Joe Cocker got by with a little help from his friends and now so is St. Louis Cardinals right-handed pitcher Lance Lynn.
Lynn’s friends have certainly been good to him so far in 2013. Despite minor struggles with control, Lynn has been the consistent beneficiary of several hefty leads.
Hefty enough, in fact, that Lynn is leading the National League in run support with an average of 7.60 runs per nine innings behind him.
An 18-game winner in 2012, Lynn finished the season atop that same leaderboard. Over the course of an entire season, that average was 5.90.
I’m not saying that’s the only reason Lynn continues to win, but it doesn’t hurt his chances.
Through five starts, the Cardinals have scored 38 runs behind Lynn. In contrast, Shelby Miller has received only seven runs of support through the same number of starts.
The real question is why do they seem to back Lynn so well?
There are many reasons why a team might perform better offensively behind a certain pitcher.
Pace of the game can have an effect on offense. A pitcher with a very slow methodical approach who takes a long time between pitches, like a Jonathan Broxton or Rafael Betancourt, can actually slow down their offense.
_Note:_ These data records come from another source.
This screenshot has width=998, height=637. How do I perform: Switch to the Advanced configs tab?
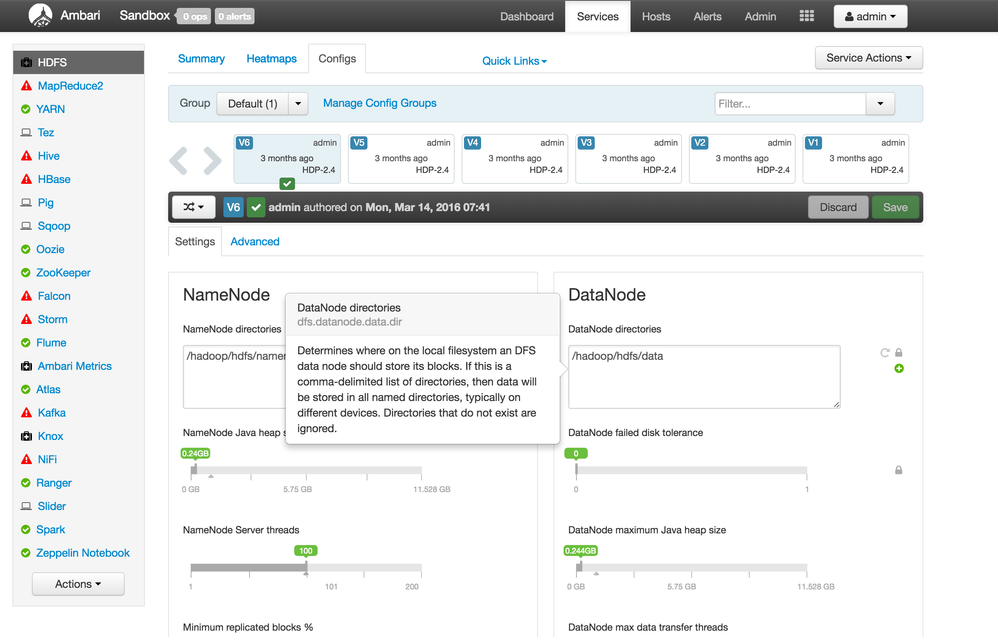point(255,242)
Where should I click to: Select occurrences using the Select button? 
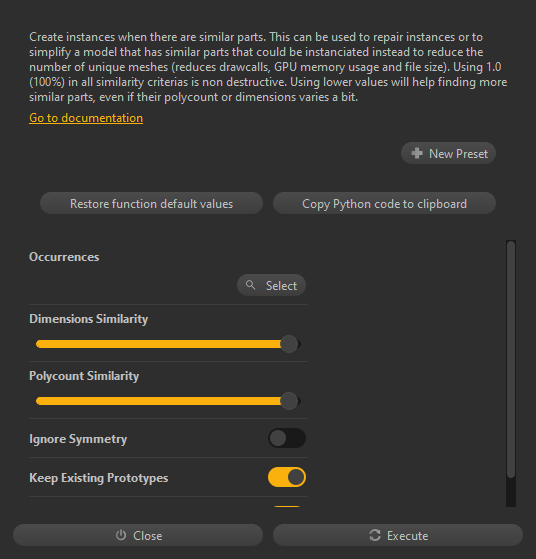pyautogui.click(x=271, y=285)
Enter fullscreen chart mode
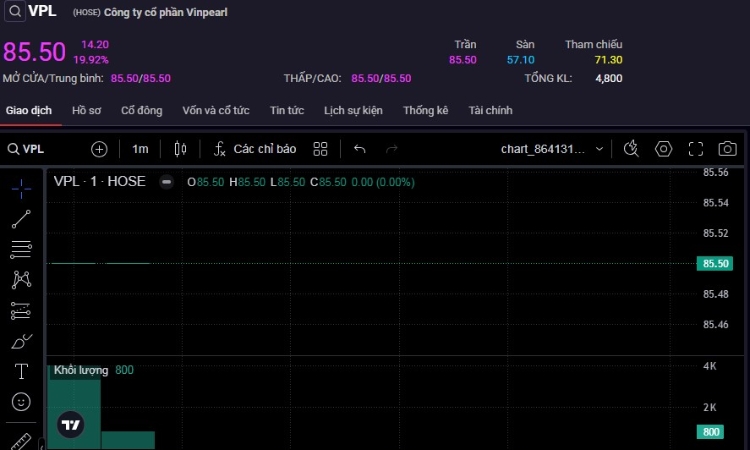The width and height of the screenshot is (750, 450). point(696,149)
With the good pitchers it doesn’t always matter, but it can.
Lynn’s fighter attitude when he takes to the mound can also work to spark a stale offense. Not easily shaken, Lynn has the ability to work his way out of jams. On the field, the pitcher is leading the show, and a good leader can always motivate even if only through his composure.
After his first season as a starter, many questioned whether Lynn would be able to match those numbers.
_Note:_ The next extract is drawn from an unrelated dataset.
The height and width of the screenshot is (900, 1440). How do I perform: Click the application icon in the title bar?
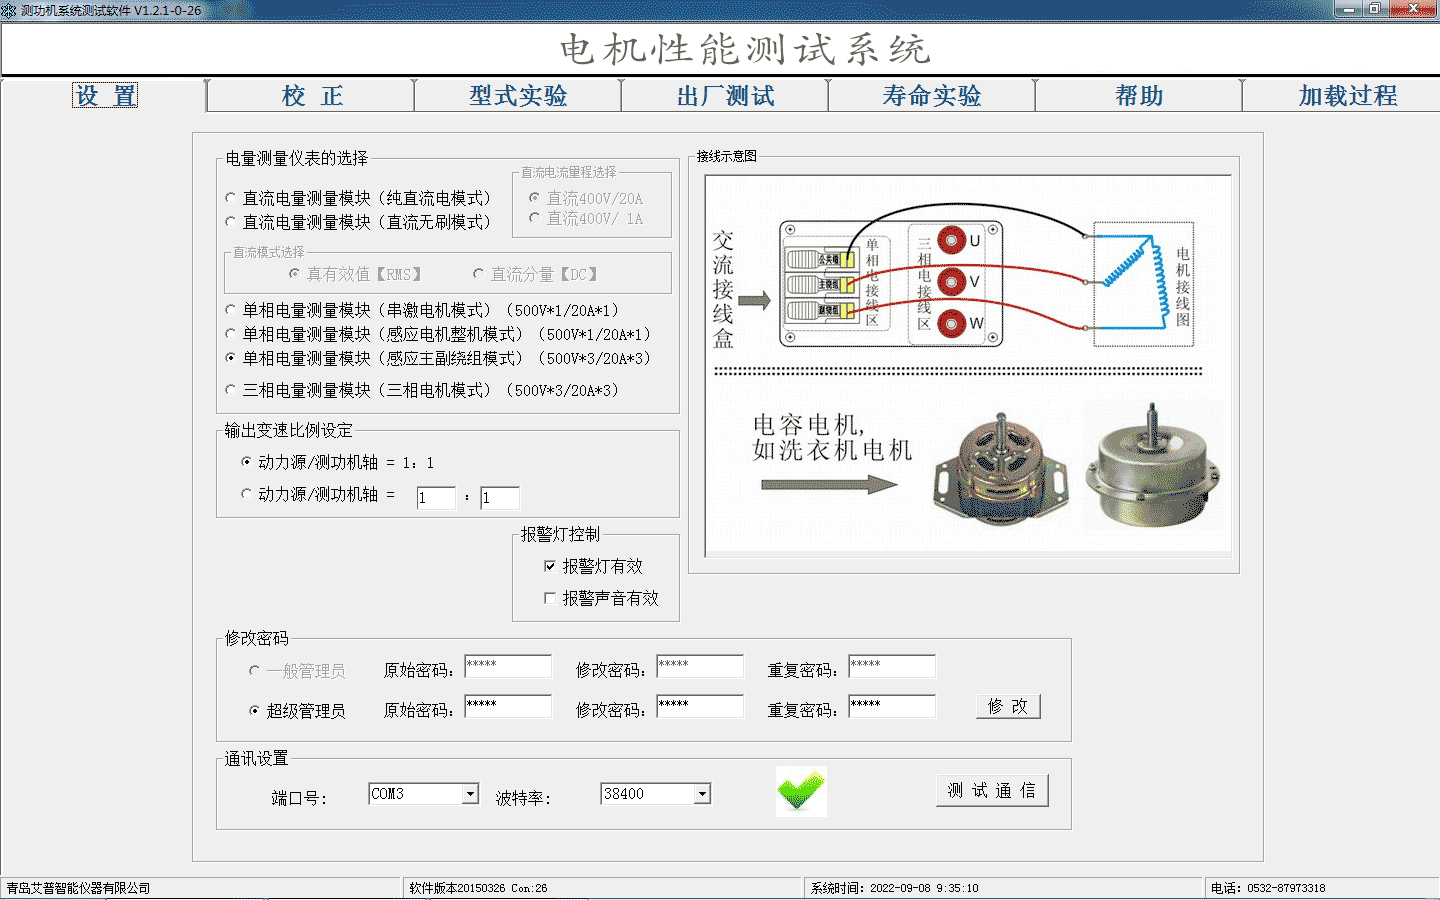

While there have been some noteworthy slips, many of those can be attributed to his first start where he still seemed to be getting used to his new physique.
Over his last two starts, Lynn has given up only three hits and one run over 14 innings pitched. He combined for six walks and a total of 17 strikeouts.
Regardless of run support, numbers like that win games.
Following is a breakdown of several of Lynn’s key numbers, comparing April 2012 to April 2013. In parentheses, you can see what his numbers would be without the April 3 four inning-start in Arizona that resulted in a no-decision.
|Opp. BA:||.176||.194 (.165)|
|Opp. OBP:||.227||.292 (.263)|
With the subtraction of that first start, Lynn’s ERA, WHIP, BA and OBP would be much more in line with 2012. They’re not quite to the same caliber, but they’re close enough that the Cardinals continue to win when he pitches.
Over the course of 2012, Lynn began learning to make the transition from hard-thrower to becoming a pitcher.
Still heavily reliant on his fastball, he’s learned to reserve his off-speed pitches for when he is ahead in the count. His cutter has also been quite effective as an out pitch.
How long he will keep pitching at that level remains to be seen, but he’s certainly off to a good start.
The month of May was less kind to Lynn last year. His numbers remained quite respectable, but he did come back closer to reality with June and August being uncharacteristically rough for him.
There are some notable differences in the two months that need to be taken into account when looking ahead.
May 2012 saw a much tougher schedule for the Cardinals than May 2013. The Cardinals had a West Coast road trip and two series against the Atlanta Braves.
Probably the most important difference though, is that in 2012 Lynn was facing some of the NL Central teams for the second time. They made the necessary adjustments and began to hit his fastball. That meant that he had to make adjustments, too.
In May 2013, Lynn is just getting warmed up, and he’s ready to show anyone interested that last year was no fluke.